Thanks to Sonya Sobiesky of Psychology Today for quoting me in her insightful article on preschool aptitude and ERB (WPPSI) testing, Baby Steps to Harvard.

Sobiesky writes:

But how accurate is IQ testing for toddlers? The commonly used Wechsler Intelligence Scale evaluates verbal ability based on vocabulary size and clarity of speech. “If a speech therapist can help you with these skills, how is that testing intelligence?” says Emily Glickman of Abacus Guide Educational Consulting.

Researchers agree that measurement errors due to fussiness, hunger, and even how well a child likes her questioner are fairly common when testing preschoolers.
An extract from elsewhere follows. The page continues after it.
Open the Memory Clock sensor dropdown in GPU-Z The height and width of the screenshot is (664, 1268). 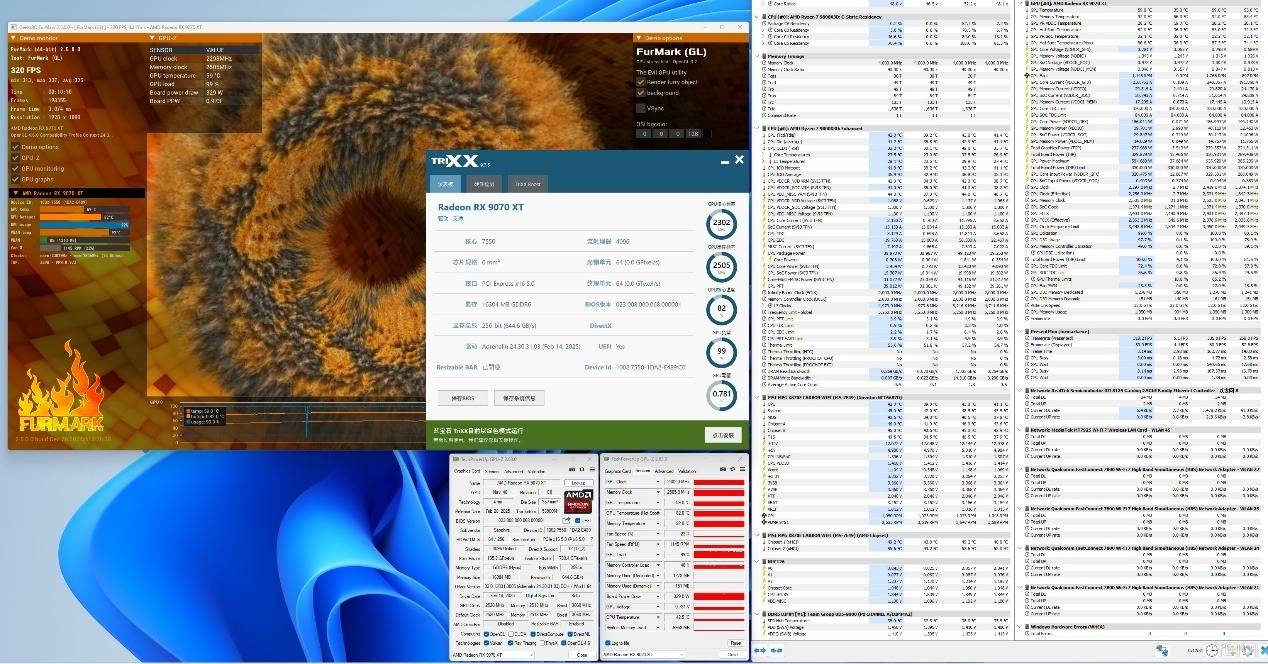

Glickman also notes that “a lot of psychological testing is your ability to copy things. I think that’s a test of exposure, not intelligence. If kids have had practice drawing, if they’ve learned about farm animals, they’re going to do better on the tests.”

IQ scores at age 3 do correlate strongly with IQ scores at age 21, Joseph Fagan of Case Western Reserve University has found. But results at the lower end of the scale may be the most useful: IQ tests were originally developed to differentiate normal children from those needing special education. An IQ of 130 versus 120, Fagan says, “is not going to make a big difference in how someone turns out.”